Last week Apple surprised the iPhone’s developer community with the annoucement that it was finally allowing free apps to offer in-app purchases. The move will likely lead to a fundamental shift in the way developers conduct businesss on the App Store (we’ve already begun to see some changes). I sat down with SGN CEO Shervin Pishevar to talk about the annoucement’s effect on SGN’s upcoming games, as well as its impact on the market in general.
Pishevar says that he was estactic when he heard the news — he almost immediately recorded a video sharing his elation that he sent to all of SGN’s 100+ employees worldwide. He explains that this is really the announcement that he’s been waiting for, but that he had no expectation that Apple might do it so soon. Now the company is working at a brisk pace to take advantage of the change: it will soon be releasing a new free version of its smash hit game F.A.S.T., which has done over $1.8 million in sales before Apple’s cut. The new version of F.A.S.T. will feature an extensive array of virtual goods, which users will be able to purchase once they’ve downloaded the core game, which will be free. I also suspect that many (if not all) of SGN’s games will be released for free from here on out.
After discussing the impact on SGN’s apps, the conversation turned toward how this will impact developers in general. The App Store is going to see some major changes, and some of those won’t necessarily be for the better. For one, it will become even harder for premium applications to get noticed — before now they only had to compete against other ‘paid’ apps for a chance to appear on the Top Apps list. Now many of them will be migrating to the much more crowded ‘free’ section, which means they’ll be facing off with the vast array of ‘fun’ apps that are so enticing for impulse downloads. There’s also the possibility that the store will become flooded with applications that you can download for free, but really offer nothing of value until you start paying for features, despite what users may have been led to believe (a so-called ‘bait and switch’).

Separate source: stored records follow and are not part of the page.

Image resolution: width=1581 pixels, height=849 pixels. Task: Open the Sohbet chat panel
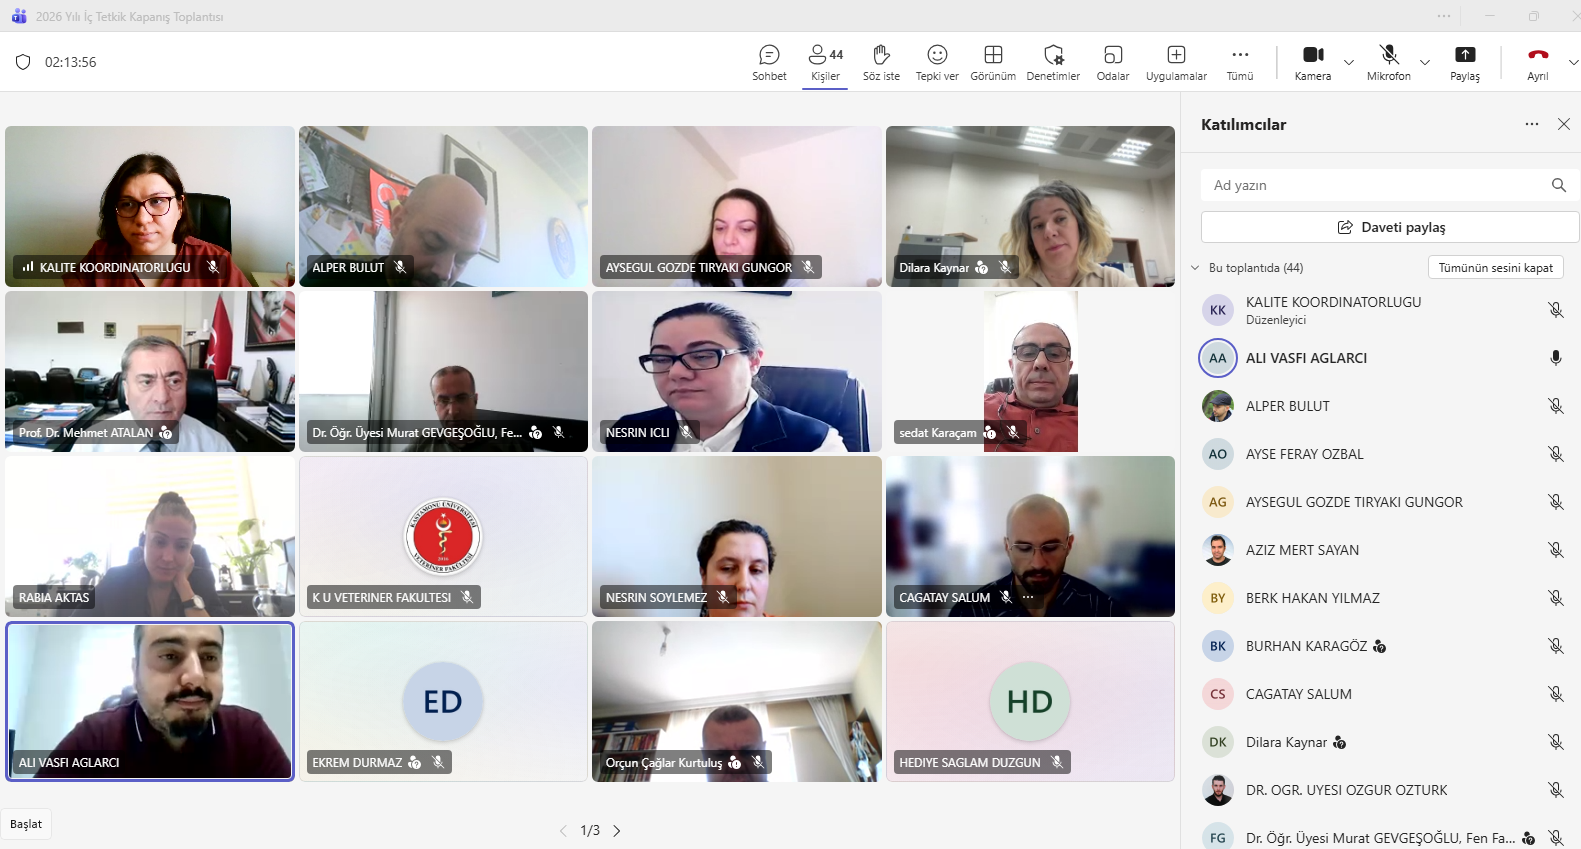[x=769, y=62]

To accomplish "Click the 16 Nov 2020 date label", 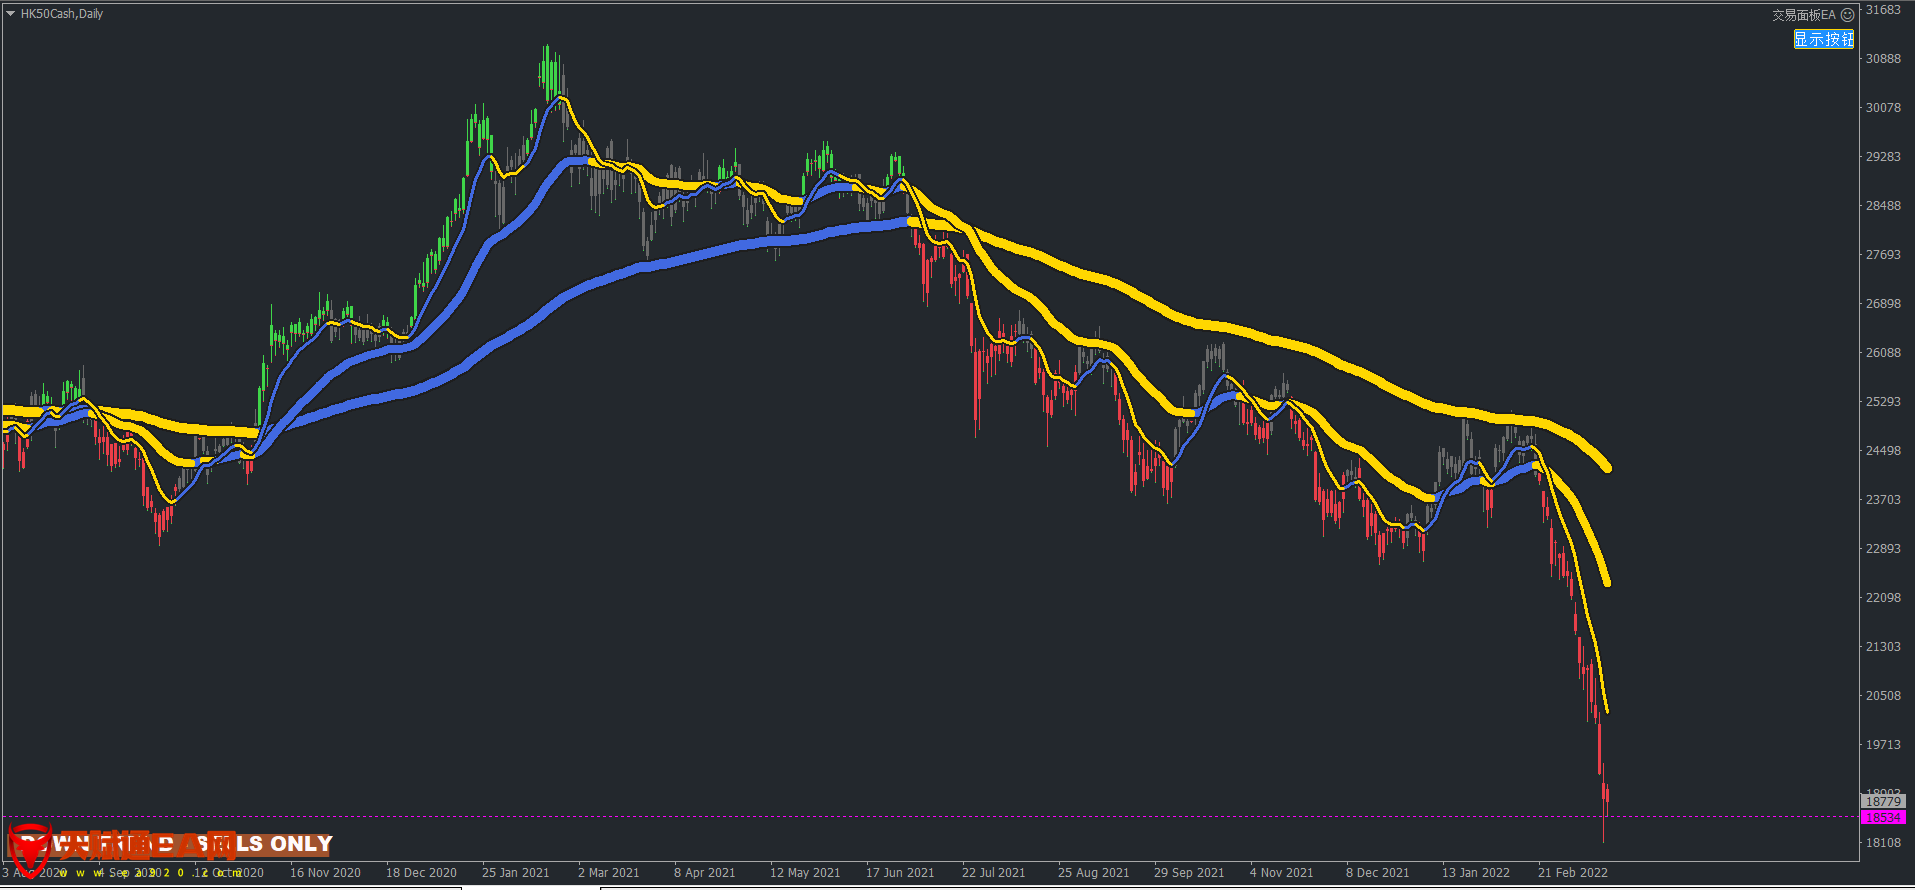I will click(325, 873).
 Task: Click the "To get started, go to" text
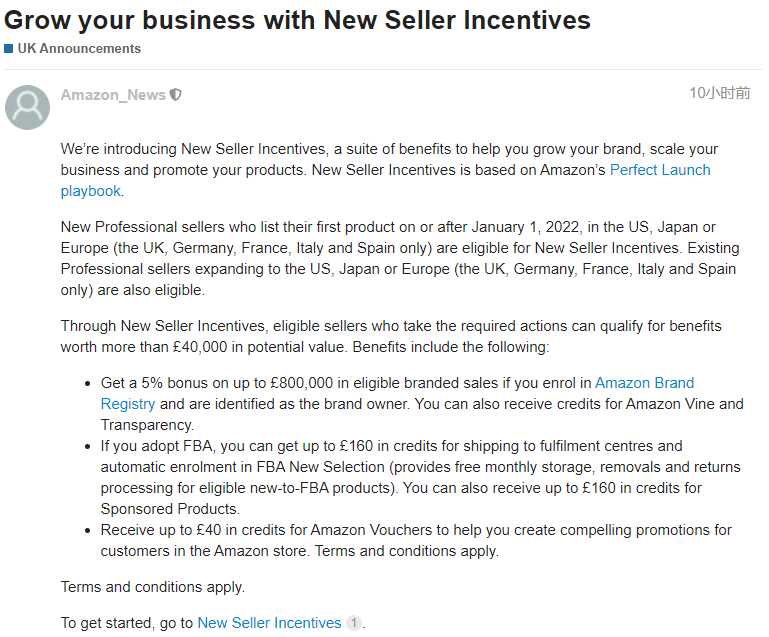tap(127, 623)
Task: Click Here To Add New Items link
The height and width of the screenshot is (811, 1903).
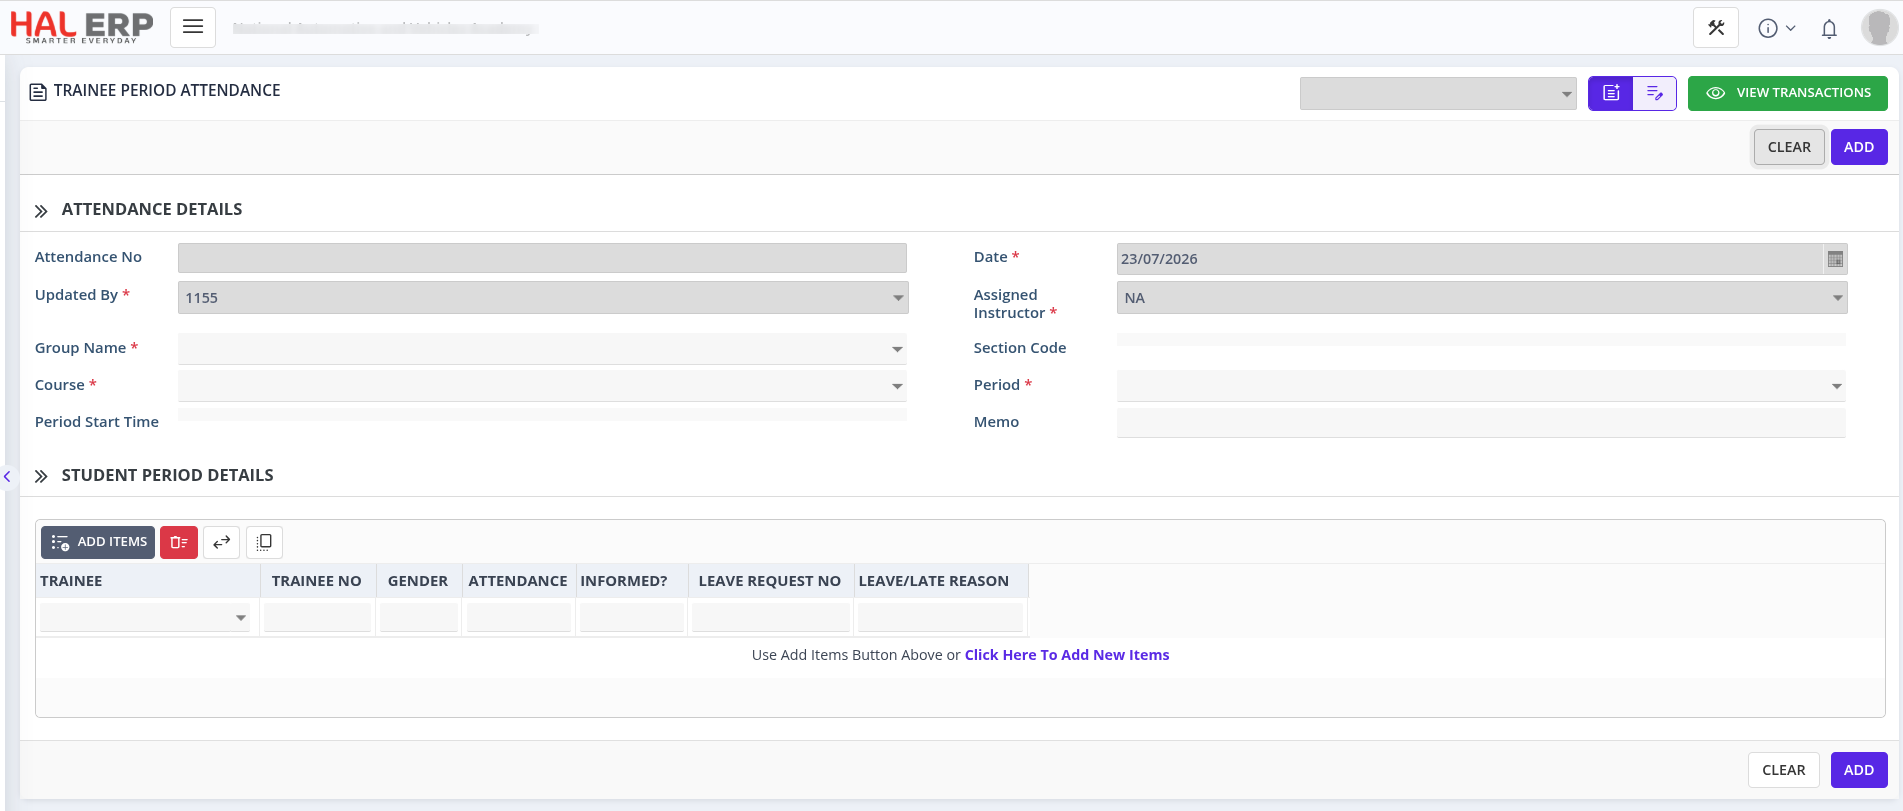Action: 1066,655
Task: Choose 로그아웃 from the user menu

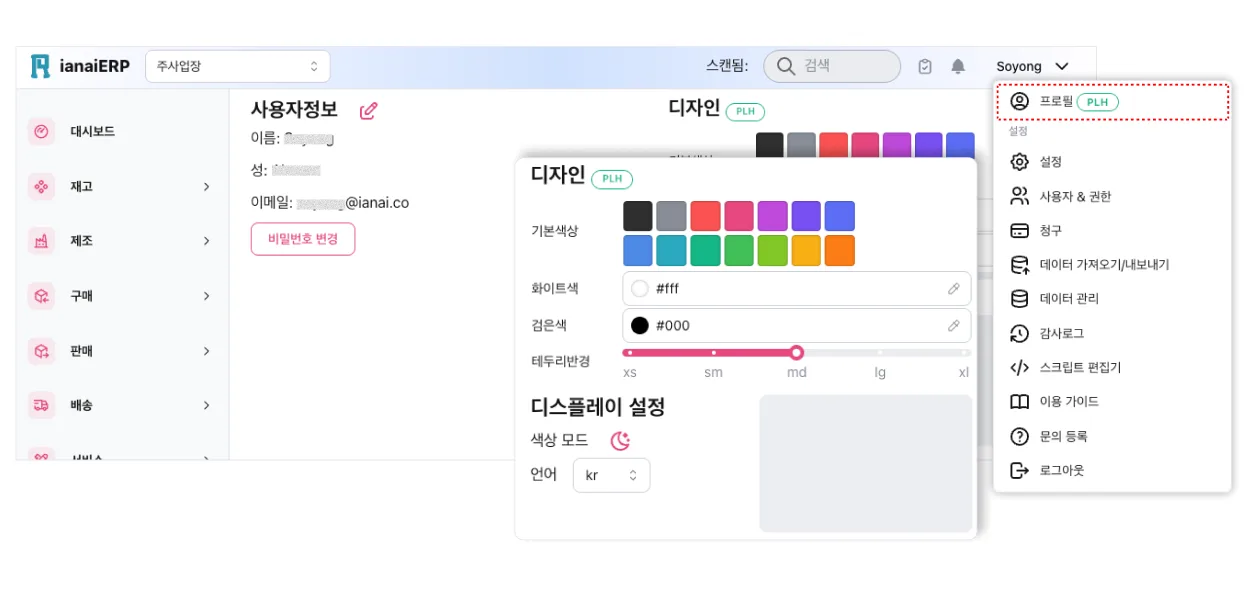Action: [1061, 470]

Pishevar agrees that the new market may pose a challenge to new developers, who may have trouble getting noticed and establishing trust with users. But he says that the development houses that can establish a relationship with users will be able to rise to the top, even more so than before. That scenario would obviously put SGN, which has millions of installs across all of its games, in a good position.
But Pishevar emphasized that SGN isn’t going to be content to simply rest on its laurels and exploit its large audience by rehashing games that have already been successful (he notes that the the highly derivative nature of many games on Facebook was one of the reasons SGN decided to shift over to the iPhone). Instead, he says he wants to push the limits of the iPhone, and eventually other mobile platforms. And to prove that wasn’t just marketing talk, he gave me a sneak peek at some of the projects that SGN has in the works. I’m sworn to secrecy on those for now, but suffice to say, SGN has some seriously cool things in the pipeline right now that really will take mobile gaming to the next level.